Easy easy. Just have gas stream from the nozzle without
a flame. It gets cold... The tank in your hands is soaking
heat from your hands or gloves... Sun lights and a long list.

Martin

On 10/25/2015 2:15 AM, John B. wrote:
On Sat, 24 Oct 2015 10:11:09 -0400, Bob Engelhardt
wrote:

On 10/23/2015 11:41 PM, Bob Engelhardt wrote:
...
if you put the torch on a _warm_ tank and let it sit in the cold, the
gas in the tank would have a higher vapor pressure than gas in the torch
chamber and you would get transfer. Vaporization in the tank and
condensation in the torch. It's possible.
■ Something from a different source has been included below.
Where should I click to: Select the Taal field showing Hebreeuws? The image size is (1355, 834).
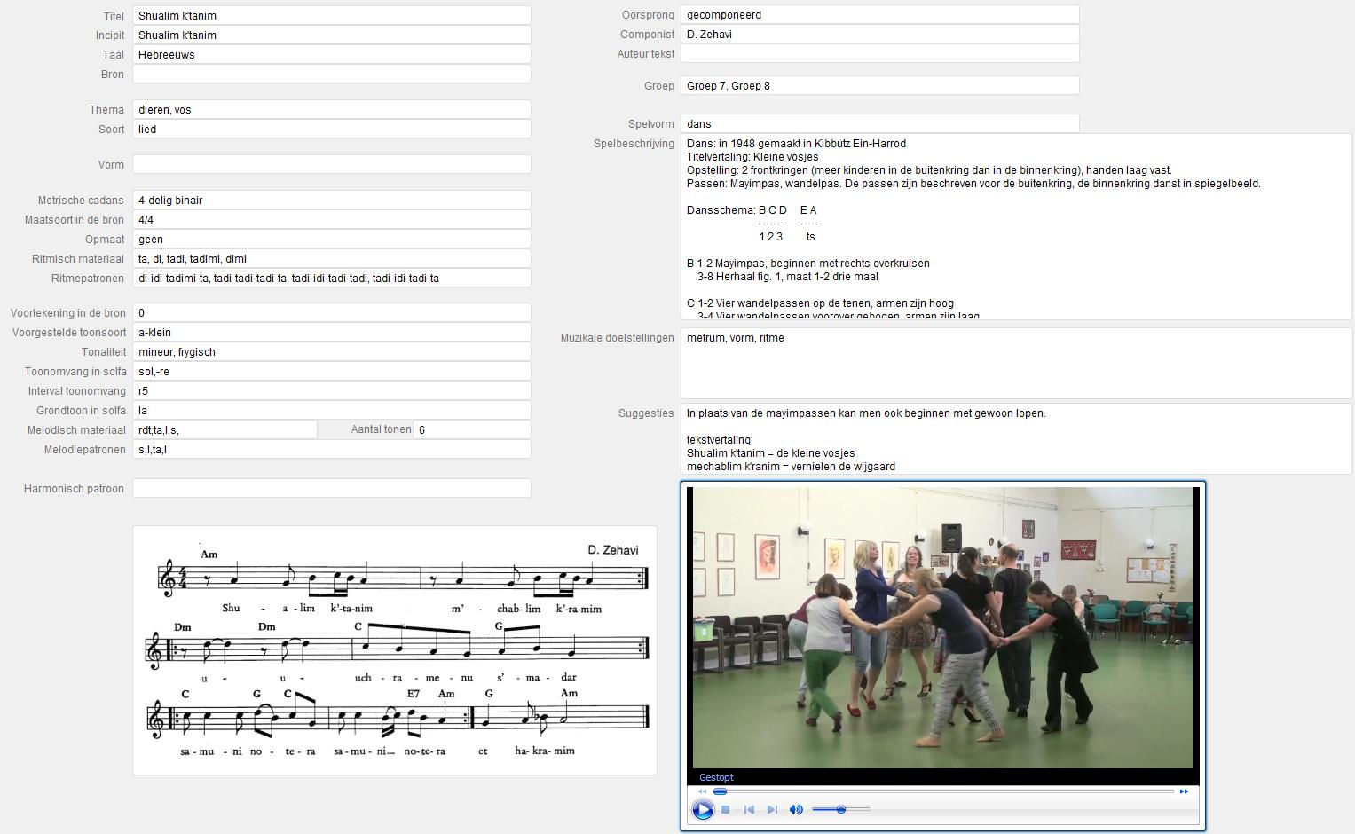tap(331, 55)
The Engineering Toolbox* gives the vapor pressure of propane at 70F as
130 psia (+_) and at 0f as 40 psia.

So with a warm tank at 70 & a cold torch at 0, there would be 90 psi
difference pushing propane gas into the (off/closed) torch. The warm
gas will quickly fill the chamber and equalize the pressure, but that
pressure will be higher than the vapor pressure of the cold chamber and
the propane will start condensing.

Equilibrium will reached when the chamber and tank temperatures are the
same. The tank will cool from vaporizing liquid (and from being in 0F
air) and the torch will warm from condensing vapor. How much propane
that will take depends on too many things for me to even guess at, but
the end result will be liquid propane in the torch chamber.

Bob

* - http://www.engineeringtoolbox.com/pr...re-d_1020.html


The question might be raised about how do you arrive at a 70 degree(F)
tank and a 0 degree torch?
:-)
--
cheers,

John B.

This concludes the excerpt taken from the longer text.